Church sex abuse scandals in East Timor met by silence, but Pope Francis’ visit brings new attention

A billboard welcoming Pope Francis stands above a mural honoring Bishop Belo and three others as national heros in Dili, East Timor, Wednesday, Aug. 14, 2024. (AP Photo/Achmad Ibrahim)

 

By  NINIEK KARMINI, DAVID RISING and NICOLE WINFIELD
Updated 7:03 AM EDT, August 28, 2024
DILI, East Timor (AP) — When the Vatican acknowledged in 2022 that the Nobel Peace Prize-winning, East Timorese independence hero Bishop Carlos Ximenes Belo had sexually abused young boys, it appeared that the global clergy sexual abuse scandal that has compromised the Catholic Church’s credibility around the world had finally arrived in Asia’s newest country.

And yet, the church in East Timor today is stronger than ever, with most downplaying, doubting or dismissing the claims against Belo and those against a popular American missionary who confessed to molesting young girls. Many instead focus on their roles saving lives during the country’s bloody struggle against Indonesia for independence.

Pope Francis will come face to face with the Timorese faithful on his first trip to the country, a former Portuguese colony that makes up half of the island of Timor off the northern coast of Australia. But so far, there is no word if he will meet with victims or even mention the sex abuse directly, as he has in other countries where the rank-and-file faithful have demanded an accounting from the hierarchy for how it failed to protect their children.

Even without pressure from within East Timor to address the scandals, it would be deeply meaningful to the victims if Francis did, said Tjiyske Lingsma, the Dutch journalist who helped bring both abuse cases to light.
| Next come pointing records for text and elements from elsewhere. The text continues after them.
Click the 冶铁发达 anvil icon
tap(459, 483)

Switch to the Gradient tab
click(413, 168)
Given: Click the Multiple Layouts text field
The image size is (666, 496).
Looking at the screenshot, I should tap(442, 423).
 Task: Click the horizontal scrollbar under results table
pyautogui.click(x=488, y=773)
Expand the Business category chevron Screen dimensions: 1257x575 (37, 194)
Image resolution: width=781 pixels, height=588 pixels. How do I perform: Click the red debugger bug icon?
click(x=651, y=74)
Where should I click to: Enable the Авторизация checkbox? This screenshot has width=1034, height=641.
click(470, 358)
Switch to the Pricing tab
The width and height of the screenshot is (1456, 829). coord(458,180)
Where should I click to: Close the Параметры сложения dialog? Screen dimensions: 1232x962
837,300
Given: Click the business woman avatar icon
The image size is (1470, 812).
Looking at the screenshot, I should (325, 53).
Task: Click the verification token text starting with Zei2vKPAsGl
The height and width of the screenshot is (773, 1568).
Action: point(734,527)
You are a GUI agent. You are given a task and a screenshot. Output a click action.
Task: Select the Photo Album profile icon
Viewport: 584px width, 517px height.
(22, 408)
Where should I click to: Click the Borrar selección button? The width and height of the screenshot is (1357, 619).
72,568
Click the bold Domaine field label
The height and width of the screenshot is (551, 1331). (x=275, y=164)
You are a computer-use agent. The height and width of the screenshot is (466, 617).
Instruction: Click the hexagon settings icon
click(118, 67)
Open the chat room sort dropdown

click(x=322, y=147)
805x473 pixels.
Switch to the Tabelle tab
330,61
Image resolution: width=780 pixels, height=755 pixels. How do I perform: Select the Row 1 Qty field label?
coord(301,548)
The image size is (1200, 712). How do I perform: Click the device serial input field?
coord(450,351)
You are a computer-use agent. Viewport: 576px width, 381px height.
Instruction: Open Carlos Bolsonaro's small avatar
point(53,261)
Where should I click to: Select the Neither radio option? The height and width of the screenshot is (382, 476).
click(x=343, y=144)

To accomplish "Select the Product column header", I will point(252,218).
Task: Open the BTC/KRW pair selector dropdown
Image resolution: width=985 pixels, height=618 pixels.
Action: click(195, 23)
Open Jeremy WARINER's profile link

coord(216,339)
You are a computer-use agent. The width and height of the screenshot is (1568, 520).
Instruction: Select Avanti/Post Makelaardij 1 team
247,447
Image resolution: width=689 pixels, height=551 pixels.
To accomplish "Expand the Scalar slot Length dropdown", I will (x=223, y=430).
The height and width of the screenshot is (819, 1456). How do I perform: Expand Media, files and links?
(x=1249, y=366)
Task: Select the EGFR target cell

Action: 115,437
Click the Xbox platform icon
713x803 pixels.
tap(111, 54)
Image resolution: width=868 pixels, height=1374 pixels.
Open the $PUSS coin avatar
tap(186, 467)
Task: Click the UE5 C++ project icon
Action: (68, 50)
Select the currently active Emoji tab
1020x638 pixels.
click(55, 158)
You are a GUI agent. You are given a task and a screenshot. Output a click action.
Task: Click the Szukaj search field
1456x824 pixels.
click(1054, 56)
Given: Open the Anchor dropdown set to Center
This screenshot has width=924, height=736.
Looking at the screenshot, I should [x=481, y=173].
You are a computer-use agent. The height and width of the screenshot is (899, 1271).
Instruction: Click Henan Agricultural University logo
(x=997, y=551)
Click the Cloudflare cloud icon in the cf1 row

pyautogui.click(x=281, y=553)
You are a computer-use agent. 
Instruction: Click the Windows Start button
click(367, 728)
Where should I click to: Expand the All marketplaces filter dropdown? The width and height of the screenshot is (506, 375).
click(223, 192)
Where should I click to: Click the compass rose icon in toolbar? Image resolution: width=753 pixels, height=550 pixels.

“I think this is the time for the pope to say some words to the victims, to apologize,” she said in an interview from Amsterdam.

The day after Lingsma detailed the Belo case in a September 2022 report in De Groene Amsterdammer magazine, the Vatican confirmed that Belo had been sanctioned secretly two years earlier.

In Vatican spokesman Matteo Bruni’s statement, he said the church had been aware of the case since 2019 and had imposed disciplinary measures in 2020, including restrictions on Belo’s movements and a ban on voluntary contact with minors.

Despite the official acknowledgement, many in East Timor still don’t believe it, like Dili university student Martinha Goveia, who is still expecting Belo will show up to be at Francis’ side during his upcoming visit.

If he’s not there, she said, “that is not good in my opinion,” because it will confirm he is being sanctioned by the Vatican.

Vegetable trader Alfredo Ximenes said the allegations and the Vatican’s acknowledged sanctions were merely rumors, and that he hoped Belo would come to welcome the pope and refute the claims in person.

“Our political leaders should immediately meet him to end the problem and persuade him to return, because after all he has contributed greatly to national independence,” Ximenes said.

Timorese officials refused to answer questions about the Belo case, but there’s been no attempt to avoid mentioning him, with a giant billboard in Dili welcoming Pope Francis, whose visit starts Sept. 9, placed right above a mural honoring Belo and three others as national heroes.

Only about 20% of East Timor’s people were Catholic when Indonesia invaded in 1975, shortly after Portugal abandoned it as a colony.

Today, some 98% of East Timor’s 1.3 million people are Catholic, making it the most Catholic country in the world outside the Vatican.

A law imposed by Indonesia requiring people to choose a religion, combined with the church’s opposition to the military occupation and support for the resistance over years of bloody fighting that saw as many as 200,000 people killed, helped bring about that flood of new members.

Belo won the Nobel Peace Prize for his bravery in drawing international attention to Indonesian human rights abuses during the conflict, and American missionary Richard Daschbach was widely celebrated for his role in helping save lives in the struggle for independence.

Their heroic status, and societal factors in Asia, where the culture tends to confer much power on adults and authority figures, helps explain why the men are still revered while elsewhere in the world such cases are met with outrage, said Anne Barrett Doyle, of the online resource Bishop Accountability.

“Bishops are powerful, and in developing countries where the church is dominant, they are inordinately powerful,” Barrett Doyle said.

“But no case we’ve studied exhibits as extreme a power differential as that which exists between Belo and his victims. When a child is raped in a country that is devoutly Catholic, and the sexual predator is not only a bishop but a legendary national hero, there is almost no hope that justice will be done."

In 2018, as rumors built against Daschbach, the priest confessed in a letter to church authorities to abusing young girls from at least 1991 to 2012.

“It is impossible for me to remember even the faces of many of them, let alone the names,” he wrote.

The 87-year-old was defrocked by the Vatican and criminally charged in East Timor, where he was convicted in 2021 and is now serving 12 years in prison.